Monoclonal antibody therapy targeting the eosinophil has transformed severe eosinophilic asthma treatment. Subsequently anti-eosinophilic therapies have been studied in the exacerbating eosinophilic COPD population. Whilst the GALTHEA and TERRANOVA studies of benralizumab (an anti-IL5 receptor monoclonal antibody) in exacerbating COPD patients with BECs >220 per μL failed to show a significant reduction in annual exacerbation rate, subgroup analysis suggested that those prescribed triple inhaled therapy and had ≥3 exacerbations in the previous year were likely to benefit. The METREX and METREO studies of mepolizumab, (an anti-IL5 monoclonal antibody) demonstrated reduced moderate/ severe exacerbation rate in exacerbating COPD patients with BECs >300 per μL in the previous year and >150 per μL at study enrolment. Further studies of anti-eosinophilic therapies in the eosinophilic COPD population are ongoing to more clearly elucidate which subgroup of patients will benefit the most. The role of benralizumab in acute exacerbations of COPD is also being examined in the ABRA trial which is currently in recruitment phase. In the coming years, further data is expected in this area.
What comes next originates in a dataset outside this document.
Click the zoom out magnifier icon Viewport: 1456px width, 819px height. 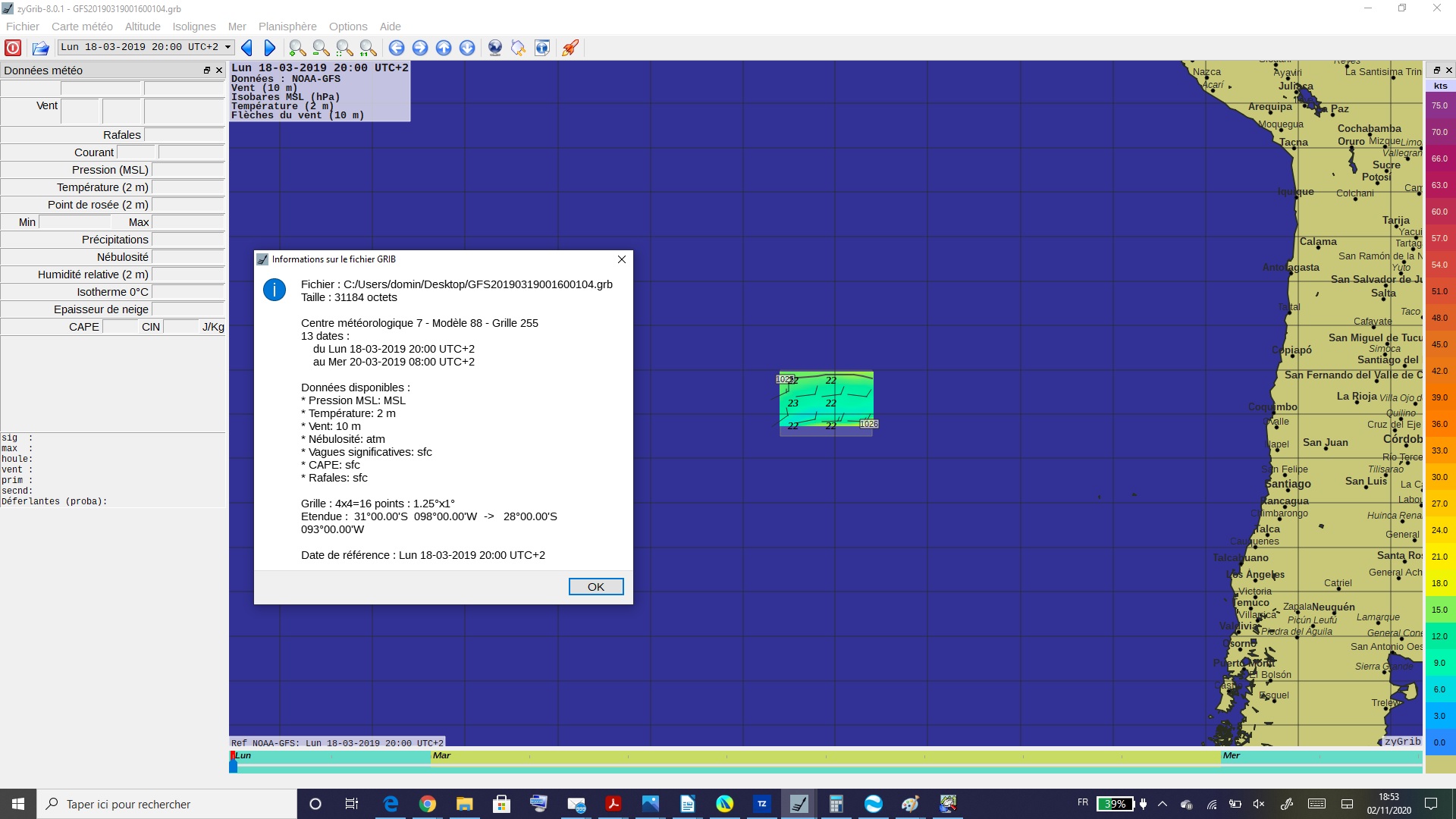tap(321, 48)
Evidence suggests that a substantial subgroup of COPD patients have eosinophilic inflammation which may represent a therapeutic target in this population. BECs are an acceptable surrogate for sputum and airway eosinophilia. Knowledge of BEC can guide personalised treatment in both stable disease and acute exacerbations. Anti-eosinophilic monoclonal antibody therapies targeting IL-5 have shown promise and may become a viable treatment option for specific COPD patients in the future.